Oberle: Karpfen werden extensiv gehalten, das heißt sie suchen sich ihre Nahrung im Teich selbst, z. B. Plankton. Wir füttern zusätzlich noch etwas Weizen und Roggen. Der Karpfen ist also ein Naturprodukt schlechthin.

Haben Karpfen Feinde?

Oberle: Ja, Raubfische, z. B. Hechte oder Waller, aber auch Eisvögel, Tauchenten, Haubentaucher, Kormorane, Fischreiher und Fischadler. Wir freuen uns als Naturliebhaber an der intakten Natur, in den letzten Jahren nahmen Fischreiher und Kormorane aber überhand und richteten immensen Schaden an.
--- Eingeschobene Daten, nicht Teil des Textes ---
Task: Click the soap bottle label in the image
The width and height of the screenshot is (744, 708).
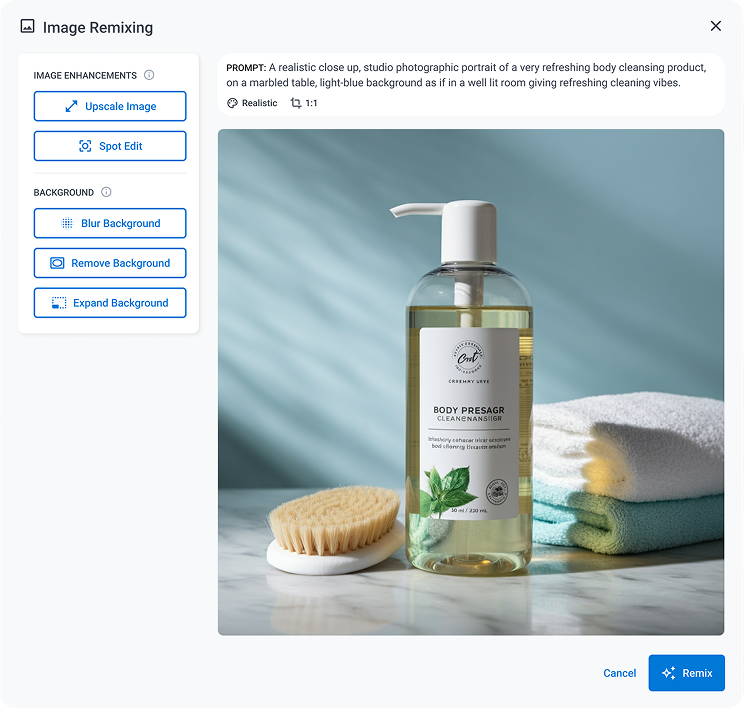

Giftköder habe ich jedoch deswegen noch nie ausgelegt.Gewässerverschmutzungen durch Gülle, künstliche Düngemittel, Klärschlamm, Abwasser oder Silosickersäfte mehren sich ebenfalls und verursachen auch Fischkrankheiten, wie z. B. die Karpfenpocken. Es sind auch schon Fische getohlen worden; letztes Jahr wurde gar ein ganzer Weiher abgelassen und etwa sieben Zentner Fische herausgeholt!

Was machen die Karpfen eigentlich im Winter?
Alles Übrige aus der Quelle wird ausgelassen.